Next stop was Oaxaca where I had organised a bla bla car to take me 6 hours there. Manuel the driver was lovely but had some serious mechanical problems. The car reeked of petrol and fumes but worse Manuel was a lunatic on the roads. So pretty shaken and high I arrived to hostel chocolate in Oaxaca where I had a sleepless night due to an abundance of snorers in the room!!! Nothing unusual about that.
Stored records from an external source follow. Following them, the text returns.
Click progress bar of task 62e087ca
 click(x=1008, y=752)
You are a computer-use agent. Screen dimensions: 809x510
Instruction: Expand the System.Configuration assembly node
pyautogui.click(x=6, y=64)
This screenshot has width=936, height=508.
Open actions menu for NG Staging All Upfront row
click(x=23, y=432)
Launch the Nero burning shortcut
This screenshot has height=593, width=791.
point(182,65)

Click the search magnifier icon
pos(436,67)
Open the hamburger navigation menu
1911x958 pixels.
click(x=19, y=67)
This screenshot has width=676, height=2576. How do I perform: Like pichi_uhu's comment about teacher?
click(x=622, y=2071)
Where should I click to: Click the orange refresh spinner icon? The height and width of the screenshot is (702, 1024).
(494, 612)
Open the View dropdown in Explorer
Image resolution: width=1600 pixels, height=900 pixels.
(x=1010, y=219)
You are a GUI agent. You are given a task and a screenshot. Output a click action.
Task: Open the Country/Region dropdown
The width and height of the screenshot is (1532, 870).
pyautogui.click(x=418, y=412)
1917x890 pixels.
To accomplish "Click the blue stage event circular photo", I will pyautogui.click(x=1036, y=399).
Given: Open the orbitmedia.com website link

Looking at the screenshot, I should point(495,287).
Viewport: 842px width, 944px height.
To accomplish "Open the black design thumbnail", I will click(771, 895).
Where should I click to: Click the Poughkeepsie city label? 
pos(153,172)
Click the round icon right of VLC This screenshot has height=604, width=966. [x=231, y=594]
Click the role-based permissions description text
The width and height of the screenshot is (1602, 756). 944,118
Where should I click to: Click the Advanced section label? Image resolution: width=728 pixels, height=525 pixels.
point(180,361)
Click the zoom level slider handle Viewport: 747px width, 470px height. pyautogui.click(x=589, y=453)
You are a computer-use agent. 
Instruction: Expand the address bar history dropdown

From the minute I arrived I loved Oaxaca. It is a place I could easily live it. There is an amazing buzz and most importantly it is a foodie heaven. The climate is also perfect.  Day 1 was just spent pottering around sampling the delicious food and coffee scene. The next day I organised to do couch surfing with a couple Jessy and Carlos. After walking for an 1 hour with the bulging bag I arrived to their home which was also an English school. Dinner that night was in  a Women’s garage where we  sampled the local delicacy of tlycudas. They are basically like giant quesadillas filled with delicious fillings. These guys are tasty but for me they are a little ott.  The next day I took a collectivo to the nearby village of Tule. There is basically nothing happening here except for the world’s largest tree which is in fairness a fairly big accolade. I got out of the taxi and couldn’t find the tree. I embarrassingly had to ask for it it’s easy enough to miss because of the all the leaves (in my defense!!!!)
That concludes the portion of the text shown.